**COMPITI ED ESERCIZI:**
**1)** Nel testo sugli Steppenwolf, indica i musicisti che fondarono la band nel 1967 e accanto a ciascuno il ruolo che vi ricopriva.
**2)** Rispondi alle seguenti domande sul testo sugli Steppenwolf.
(a) Chi suggerì, a quanto pare, il nome della band?
(b) In quale anno morì Hesse?
(c) In quale anno la celebre canzone della band fu consacrata tra le 5 canzoni che hanno dato forma al rock?
**3)** Prosegui il testo sugli Steppenwolf a partire dall'ultima frase riportata.

======== BRANO CITATO ========

Dai passeri al lupo
della steppa. Dai The Sparrows
agli Steppenwolf.
Un bel salto concettuale, visto che, con quel monicker, si tirava in ballo un intellettuale di assoluto livello come lo svizzero Herman Hesse, già Premio Nobel per la Letteratura (è del 1927 il suo "Der Steppenwolf"). La scelta del nome pare sia nata da un’imbeccata del produttore e deus ex machina della band, Gabriel Mekler, venendo recepita da John Kay (voce/chitarra), Goldy McJohn (tastiere) e Jerry Edmonton (batteria) quando, spostandosi dal Canada alla California dopo aver sciolto gli Sparrows, fondarono nel 1967, assieme agli statunitensi Michael Monarch (chitarra) e Rushton Moreve (basso), gli Steppenwolf (intanto Hesse era morto nel 1962).
Ok, lo so, lo so: Steppenwolf = ”Born to be Wild” + “Easy Rider”. Qualsiasi
metallaro conosce la band per questa sorta di addizione matematica scolpita nella pietra. La loro celeberrima canzone, in automatico associata all'iconica pellicola (1969) di Dennis Hopper, è
stata anche consacrata nel 2018 come una tra le 5 canzoni che hanno dato forma
al rock. Con merito, peraltro.
Ma in redazione ci siamo chiesti:
il metallaro medio conosce davvero
gli Steppenwolf? Ha ascoltato un loro album per intero e/o ne conosce la
discografia essenziale? Nel dubbio, abbiamo deciso di usare il nostro format 10 canzoni per conoscere…in modo da
dare una guida rapida ai nostri
lettori che volessero approfondire il lascito della seminale band
nordamericana.

======== ELENCO DEI DATI ========

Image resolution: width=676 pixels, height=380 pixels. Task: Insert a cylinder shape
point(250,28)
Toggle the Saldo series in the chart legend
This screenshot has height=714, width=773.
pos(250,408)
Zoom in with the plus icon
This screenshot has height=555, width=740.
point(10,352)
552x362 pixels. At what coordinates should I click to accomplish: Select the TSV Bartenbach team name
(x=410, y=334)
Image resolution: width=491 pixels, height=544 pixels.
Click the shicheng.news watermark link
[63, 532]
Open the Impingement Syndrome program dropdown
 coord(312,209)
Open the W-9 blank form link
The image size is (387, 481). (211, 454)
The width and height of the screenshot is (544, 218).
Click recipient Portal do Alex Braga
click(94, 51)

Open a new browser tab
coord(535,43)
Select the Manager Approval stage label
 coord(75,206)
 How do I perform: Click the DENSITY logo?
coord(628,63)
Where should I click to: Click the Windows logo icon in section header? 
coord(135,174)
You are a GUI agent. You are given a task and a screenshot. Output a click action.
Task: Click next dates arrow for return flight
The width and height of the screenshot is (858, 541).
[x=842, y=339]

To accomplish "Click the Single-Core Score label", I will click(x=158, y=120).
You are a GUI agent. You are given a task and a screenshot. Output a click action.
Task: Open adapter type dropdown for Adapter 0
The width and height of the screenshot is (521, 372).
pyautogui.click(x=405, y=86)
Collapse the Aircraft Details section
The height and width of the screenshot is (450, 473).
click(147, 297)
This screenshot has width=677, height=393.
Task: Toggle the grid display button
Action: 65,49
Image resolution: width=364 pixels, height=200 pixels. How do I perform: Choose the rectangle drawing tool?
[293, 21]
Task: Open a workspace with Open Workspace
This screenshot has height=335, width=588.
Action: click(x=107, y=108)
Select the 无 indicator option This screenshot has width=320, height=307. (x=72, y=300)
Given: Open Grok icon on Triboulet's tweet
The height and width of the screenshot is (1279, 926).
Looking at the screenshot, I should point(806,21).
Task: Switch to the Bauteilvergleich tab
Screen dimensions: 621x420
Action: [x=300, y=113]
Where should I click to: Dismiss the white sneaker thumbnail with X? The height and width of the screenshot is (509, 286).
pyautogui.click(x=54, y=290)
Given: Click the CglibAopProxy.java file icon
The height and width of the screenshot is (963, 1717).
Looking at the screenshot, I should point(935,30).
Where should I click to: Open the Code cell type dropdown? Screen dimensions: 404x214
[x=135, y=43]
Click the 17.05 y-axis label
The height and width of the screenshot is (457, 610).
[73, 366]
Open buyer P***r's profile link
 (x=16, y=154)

========

**RISPOSTE SCRITTE:**
**1)**
- John Kay: voce e chitarra
- Goldy McJohn: tastiere
- Jerry Edmonton: batteria
- Michael Monarch: chitarra
- Rushton Moreve: basso

**2)**
(a) Il produttore Gabriel Mekler.
(b) Nel 1962.
(c) Nel 2018.

**3)**
Prima del primo scioglimento,
avvenuto nel 1974 (ve ne saranno altri due), la band pubblicherà ben sei dischi
in studio ma, per essere ancora più essential, abbiamo deciso di
concentrarci sul periodo d’oro della band; cioè sul biennio 1968-1969 durante il quale i Nostri, prolifici quanto mai,
pubblicarono i primi 4 LP in studio, immortalati poi, nel 1970, nello
storico live album “Steppenwolf Live”.
E allora via, partiamo da:
10) “Monster/Suicide/America” (“Monster”_1969)
Partiamo dalla fine, cioè dal non
riuscitissimo “Monster”, album discreto ma nulla più. Dopo la pesante defezione
di Moreve al basso, sostituito già nel precedente full lenght da Nick St. Nicholas, rompe anche il
chitarrista Michael Monarch rimpiazzato dalla meteora Larry Byrom (che lascerà di lì a breve). Il disco, antimilitare, politicamente
impegnato nelle lyrics (il mostro del
titolo è Richard Nixon?), ha il pregio di presentare quest’opener…mostruosa! Una sorta di medley, davvero
ispirato, della durata di quasi 10’ in cui i Nostri si sbizzarriscono spaziando
tra sezioni rilassate, guidate da arpeggi e melliflue tastiere, e sparate
improvvise a base di chitarra e batteria. Un bluesy hard rock trascinante, nervoso, che rimane, a distanza di 53
anni, una delle cose meglio partorite dagli Steppenwolf. Peccato che il resto del
materiale non sia all’altezza, ad eccezione della buonissima chiusura di “From
Here to There Eventually”.
Sorta di canto del cigno
artistico del Lupo della Steppa…
9) “Everybody’s Next One”
(“Steppenwolf”_1968)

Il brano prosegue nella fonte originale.